LIONS LIONS – Christians to Lions Lions
Metalcore and deathcore are genres that have given the kids around the world a soundtrack to their party. This has been a template for many bands, but in my opinion it’s hard to distinguise between the cream and the crap. Whether or not you actually like the sound, it’s hard not to come under the charm of the Massachuetts based band Lions Lions. Their spoof videos on youtube like Occupy Lions Lions and 10000 likes on facebook, shows a band that doesn’t take themselves too seriously and also makes fun of band life in general. The interviews I’ve seen on the already mentioned tubesite is chaotic to say the least. The answers and jokes come so quickly that it’s hard to keep up, but that might be because I’m a old balding fat bastard and the only part of my body that actually get’s tanned are my teeth. The last album from the wild bunch is called To Carve Our Name and it will be released in Europe on june 18. It follows in the same vein as the previous albums The Path We Take and From What We Believe, but it’s more polished and the songs are tighter. They have been touring the states the past month, so I reached out via mail to vocalist Josh Herzer. Ladies and gentlemen here’s Lions Lions.
From what I’ve seen from your youtube videos (occupy Lions Lions, 10,000 likes on facebook), it seems like humor plays a large part in the band’s existence. How does that play out in your music?
Our videos reflect our personality on and off stage. We don’t take ourselves seriously. We’re not saving the world, just writing songs. There’s not a lot of humor in our music, so our videos show another side of us.
It seems like you’re also making fun of fame and band life in general. What are the most ridiculous concepts within the music industry today?
Boy Bands. Some bands in our genre are told what to wear, songs are written for them, and their music is backtracked live. It’s phony and dishonest, but people don’t seem to mind.
Are you youtube addicts?
Outside of posting videos, Id say we’re light Youtubers.

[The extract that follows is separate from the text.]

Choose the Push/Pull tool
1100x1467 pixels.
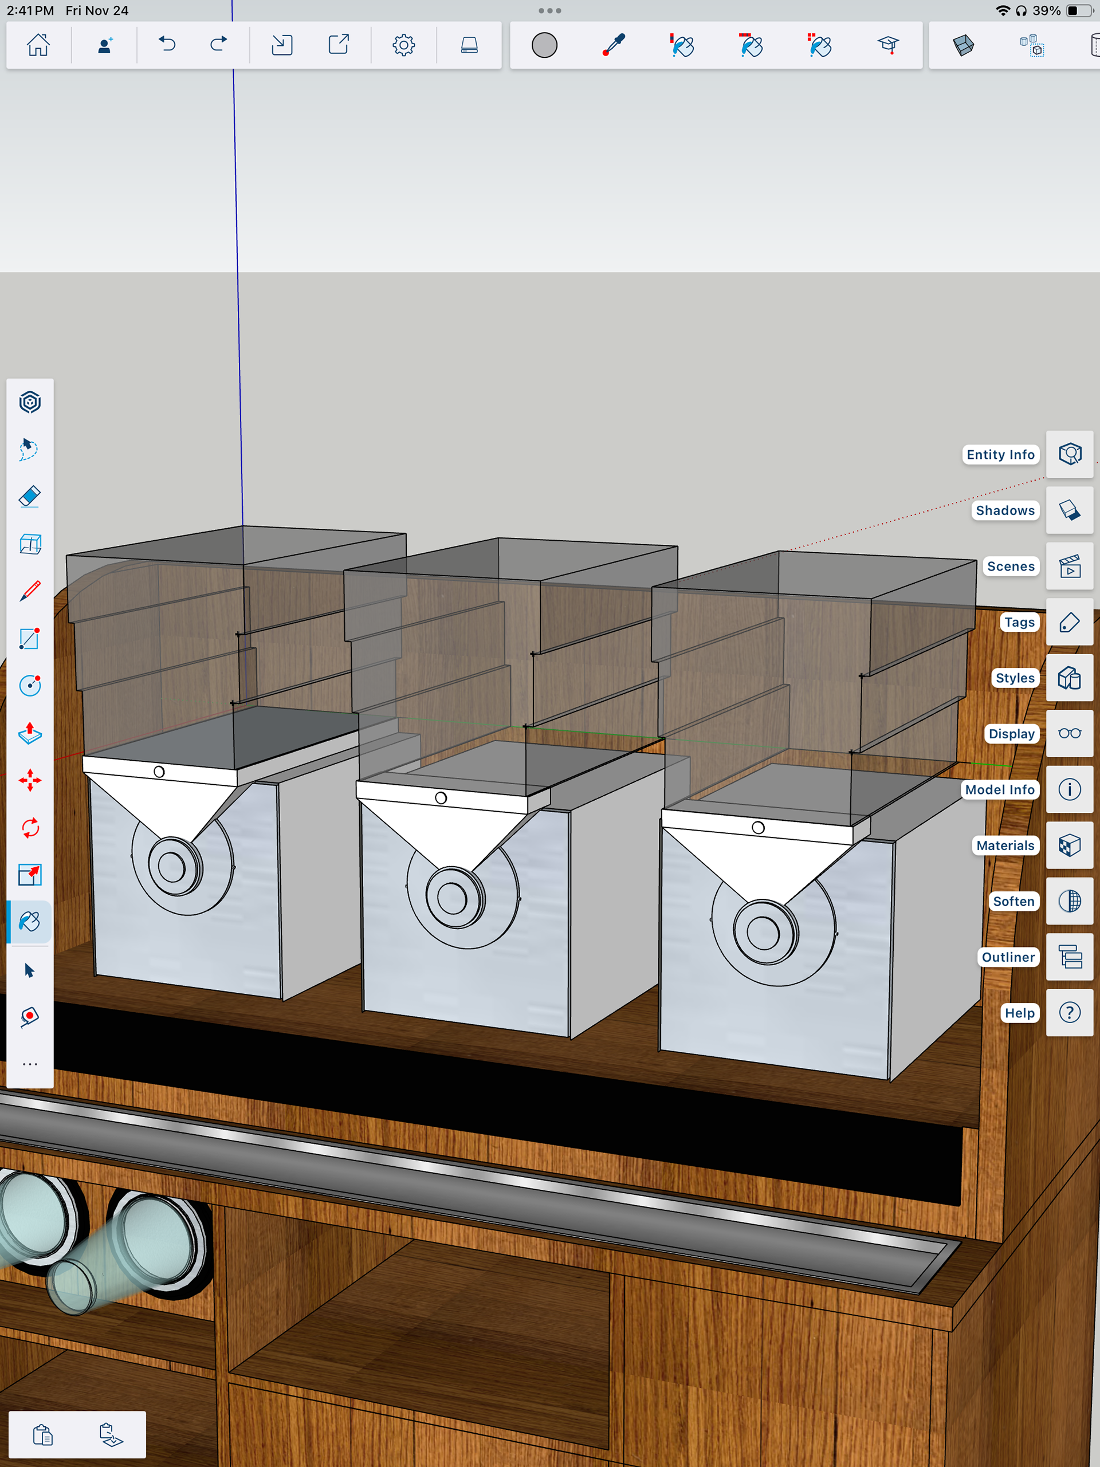click(x=30, y=733)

From what I’ve gathered from the promo packaged, you are based in Massachuetts, in or near Boston. Boston has a status bordering on legendary within punk/hc/straightedge circles. How has that history affected your band?
It’s affected our approach to touring, writing, and performing. We have a very DIY attitude when it comes to our band.
As a band who’s got metallic elements in your music and also melodic elements. Do you sometimes feel constrained within the confines of punk and HC? Why/Why not?
No. We just write music that we like. Throughout our albums there’s a lot of ground covered. We do a little bit of everything.
Since a lot of punk/HC fans can be hardcore about what defines a the genre, does this mean that you primarily have a young fanbase?
I think we’ve reached a good mix of people of all ages. The hardcore scene in New England is really open minded and supportive of bands, regardless of their genre.
How did you end up on Hollywood Waste Records?
We played the New England Metal & Hardcore Festival showcase at SXSW in 2010 and caught the attention of Century Media/Hollywood Waste. By January ’11 we signed the contract and started moving forward.
How was the recording process of the record To Carve Our Names?
We wrote the album over the span of a year. So we were really prepared by the time we got to the studio. Our producers (Shep Goodman and Aaron Accetta) were really easy to work with and understood what we were trying to achieve with these songs.
Qouting from your press release" The title of the record is about making your mark. Touring and recording music is our way of doing that." Why, in your opinion, do you feel that it is important to make your mark as an everyday person?
Everyone has something to offer. Too many people just settle in to a routine and stay there for the rest of their lives. We encourage people to find their niche and pursue it.
Is that your focall point with your music, not just to make an impression or mark as a band, but also to put that point across to whoever is listening to your music?
Absolutely. Our band has always had a positive message. It’s not about a religion or how to live your life, just TO live your life.
You worked with Shep Goodman and Aaron Accetta for this record. I think you’ve also stated that they made you better songmakers. How?
Aside from tightening up the structure of the songs, a big thing for them was "Moments". "Moments" are the part of a song that you look forward to hearing as a listener. That one hook that may only happen once, maybe twice in a song, but keeps you wanting more. Looking at our songs from that standpoint and defining the "Moments" really fleshed out the songs.
Any last words for your fans?
The support has been amazing, and we can’t thank you enough. Keep a look out for a lot of cool, interesting, and stupid things from us in the future.